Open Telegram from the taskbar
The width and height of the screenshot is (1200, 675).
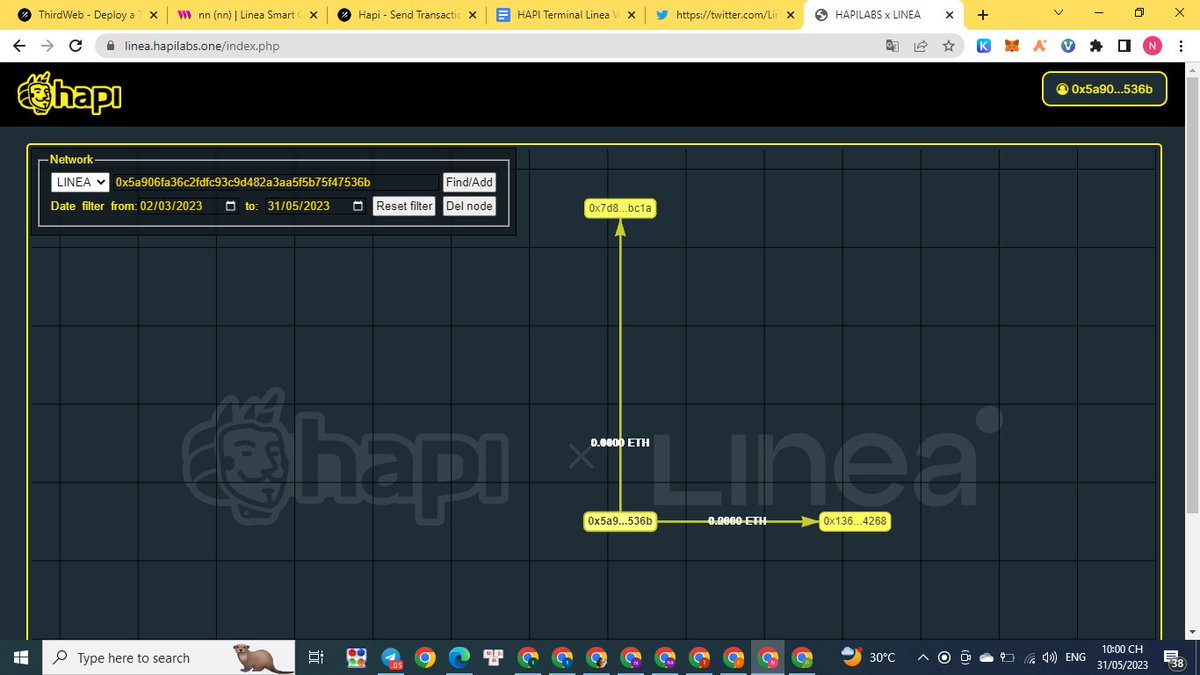389,657
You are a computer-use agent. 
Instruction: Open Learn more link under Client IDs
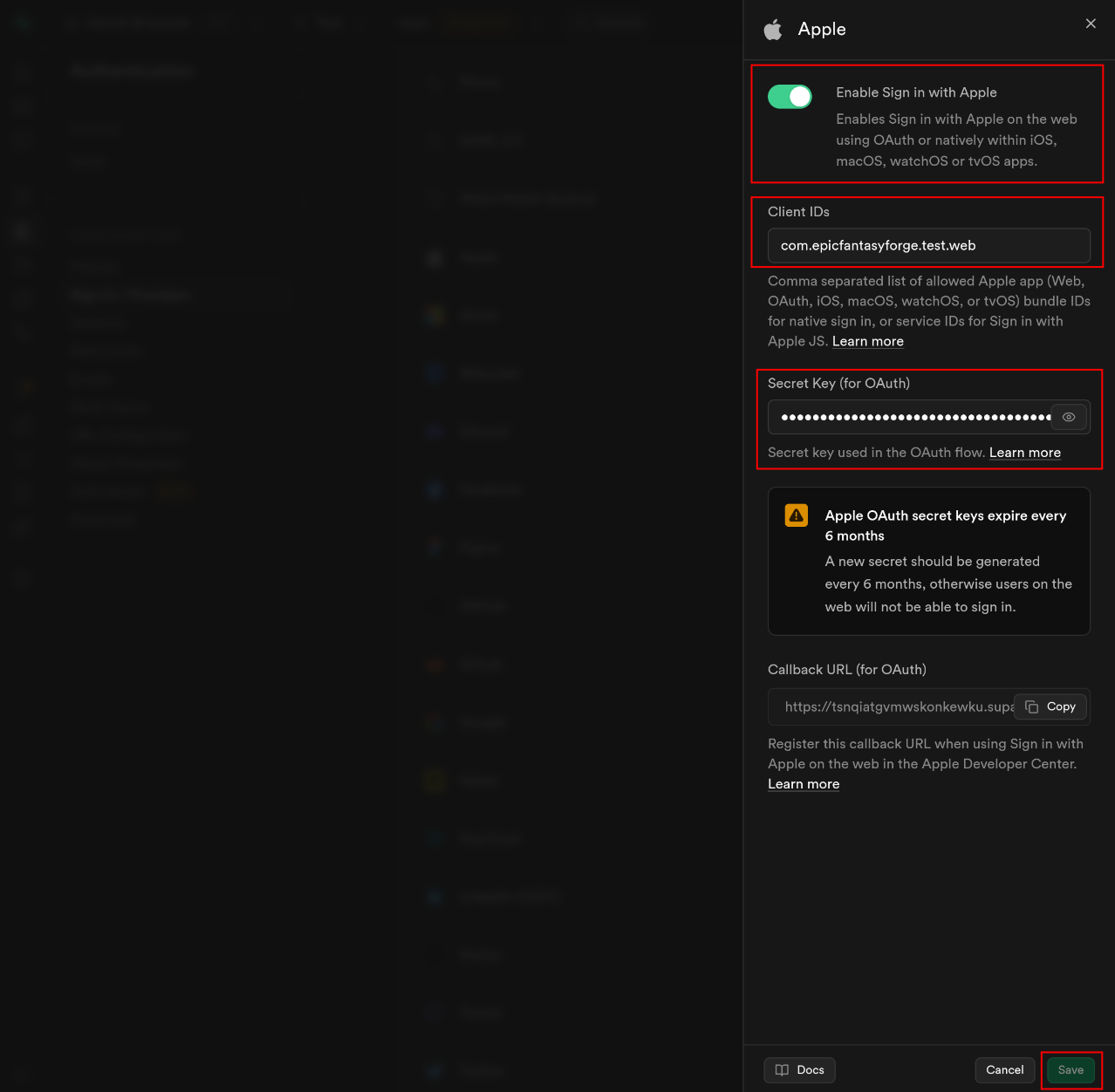coord(867,341)
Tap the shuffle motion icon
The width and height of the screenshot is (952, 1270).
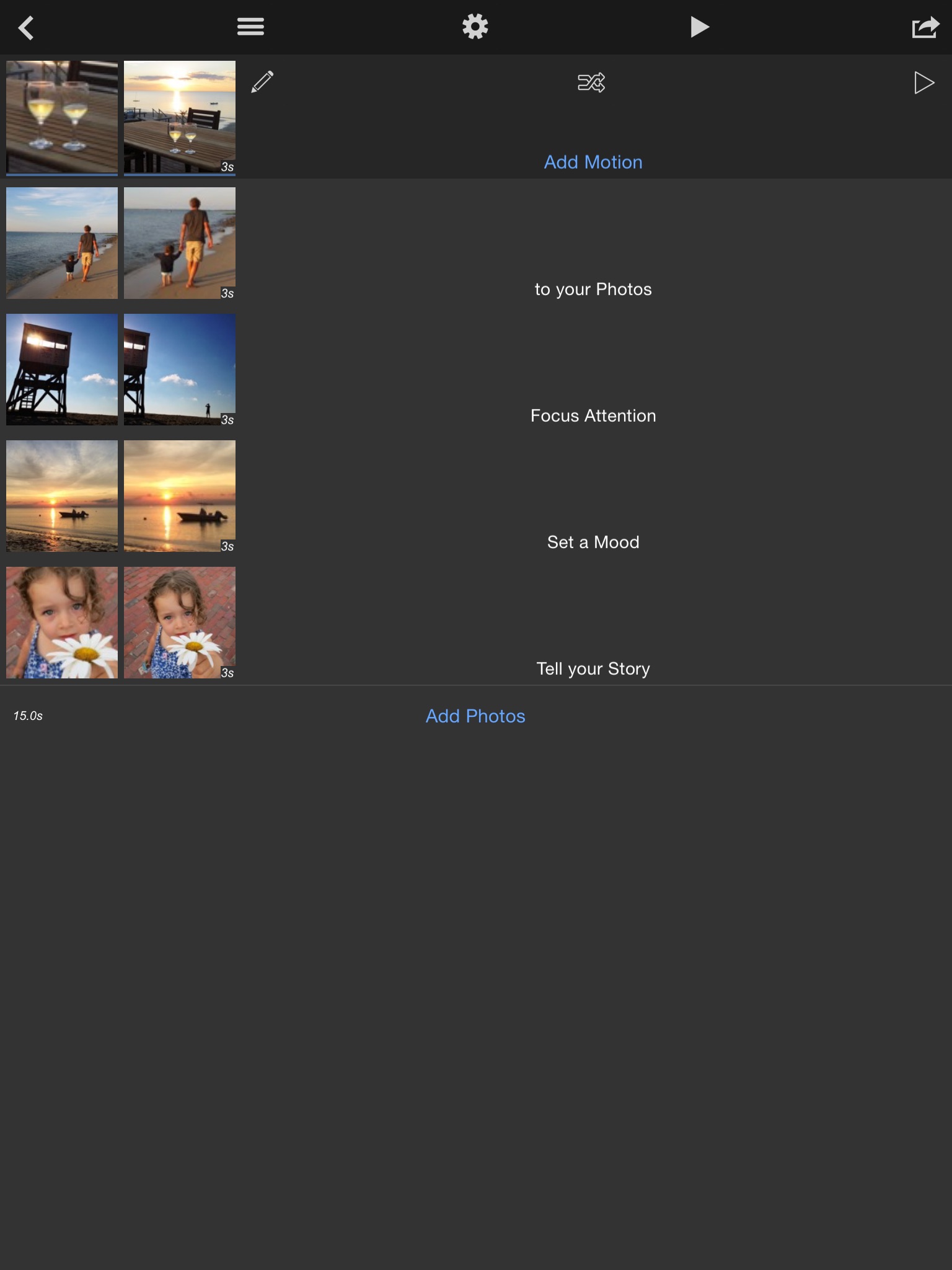(591, 82)

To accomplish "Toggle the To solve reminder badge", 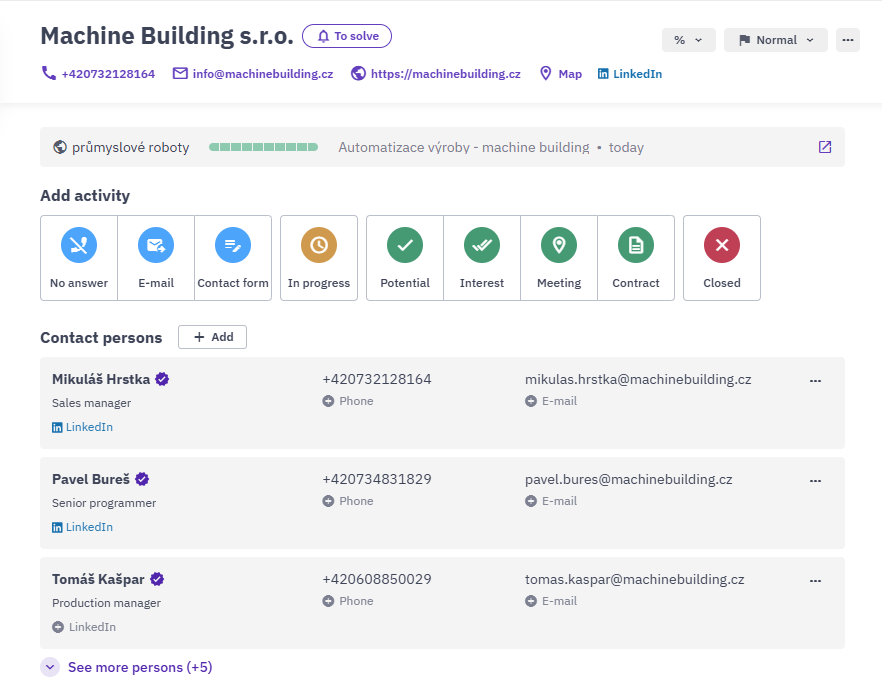I will (347, 36).
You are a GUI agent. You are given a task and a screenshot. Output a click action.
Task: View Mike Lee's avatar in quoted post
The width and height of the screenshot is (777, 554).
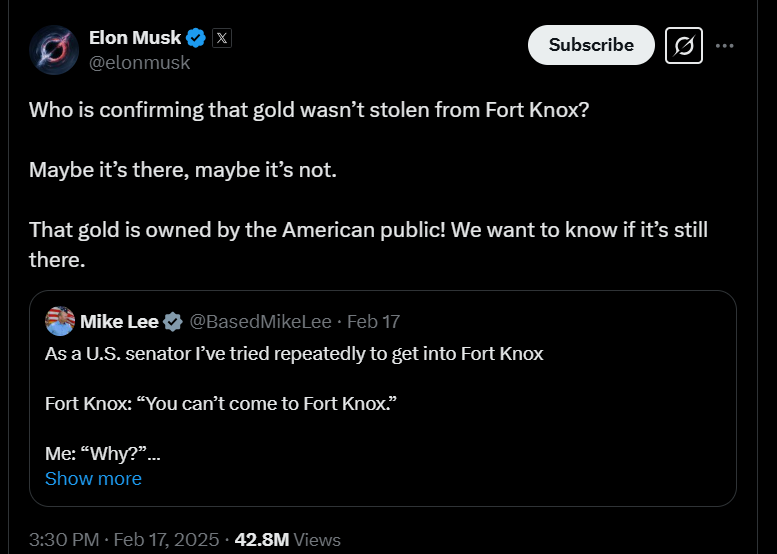click(60, 321)
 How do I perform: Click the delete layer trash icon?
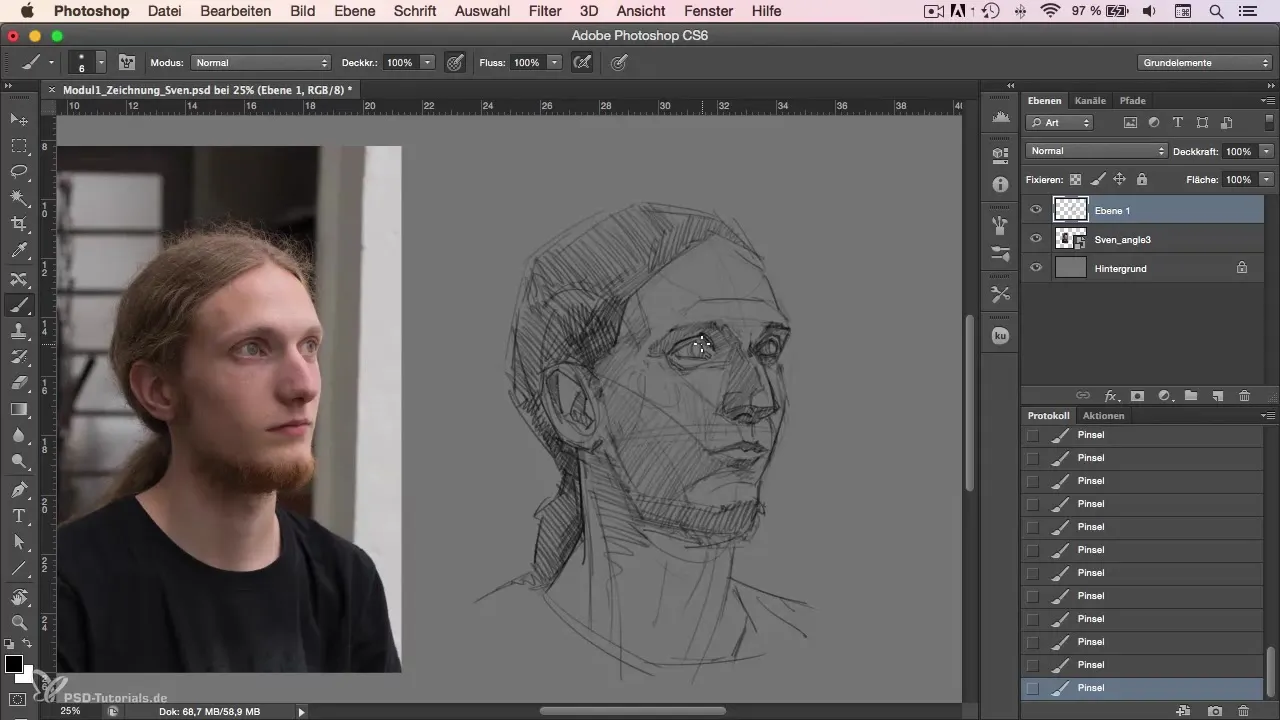pos(1244,396)
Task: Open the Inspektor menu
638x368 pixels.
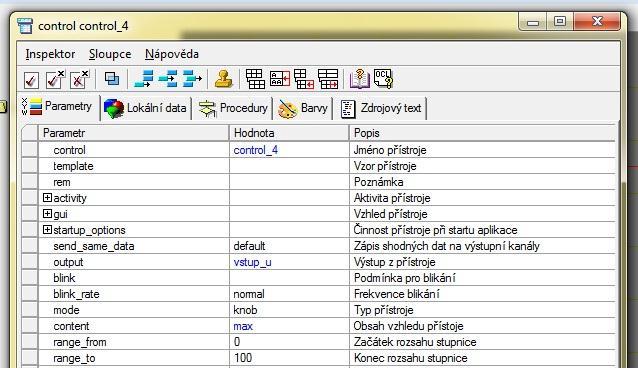Action: tap(50, 54)
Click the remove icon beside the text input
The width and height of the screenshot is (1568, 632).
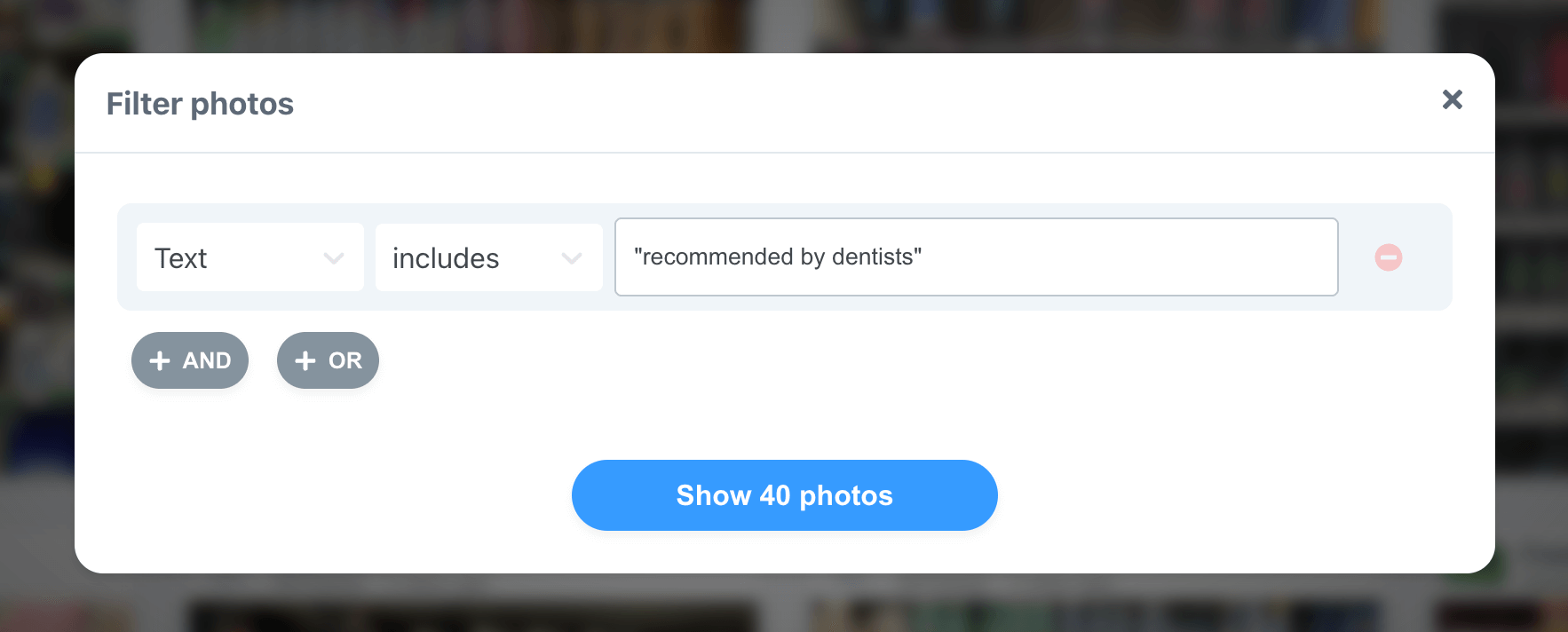[x=1388, y=257]
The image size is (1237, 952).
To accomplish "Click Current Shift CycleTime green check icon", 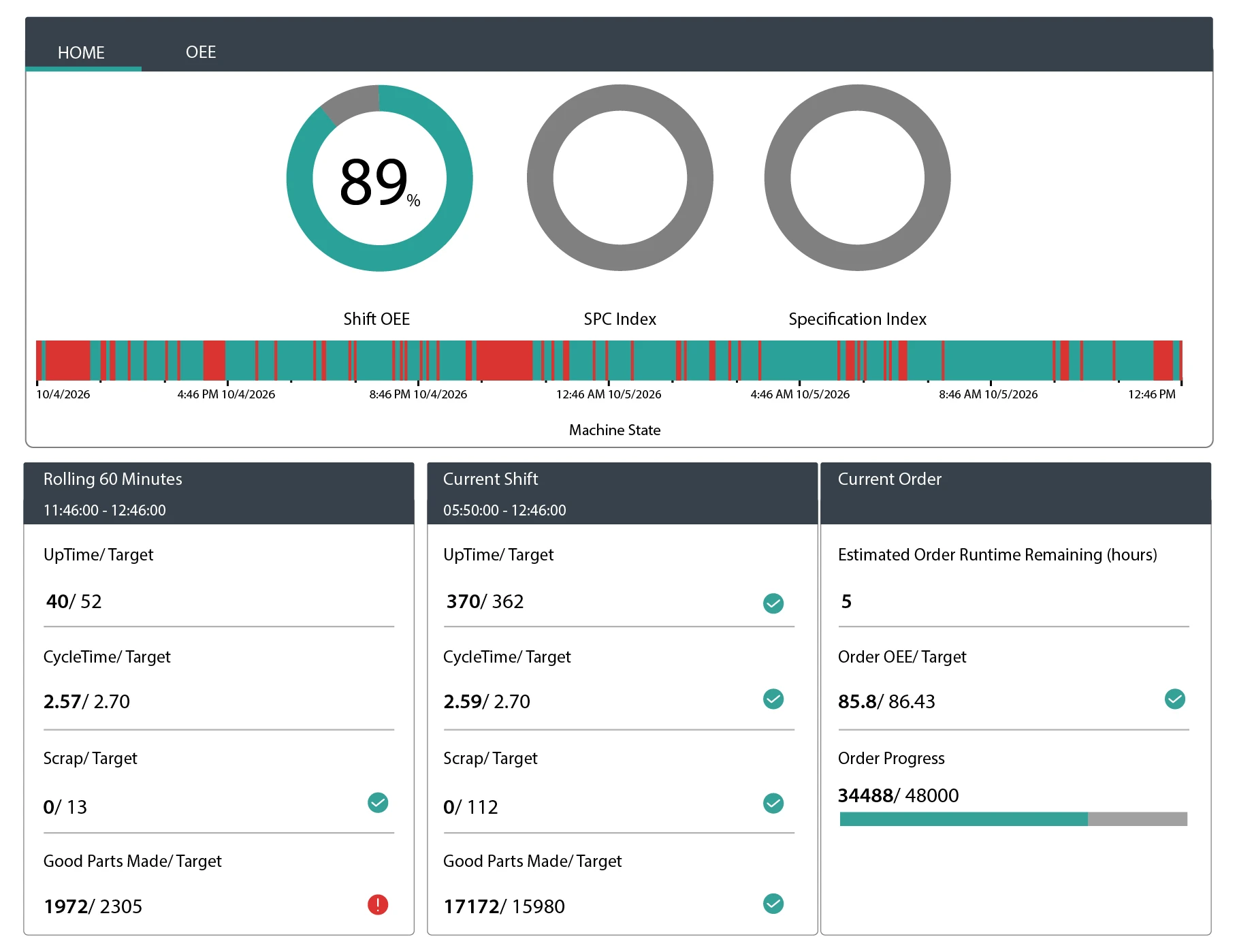I will [773, 699].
- - -
Directions for this task:
From the records above, copy each line that contains the word "agent".

Response:
You are a computer-use agent. 
You are a GUI agent. You are given a task and a screenshot. Output a click action.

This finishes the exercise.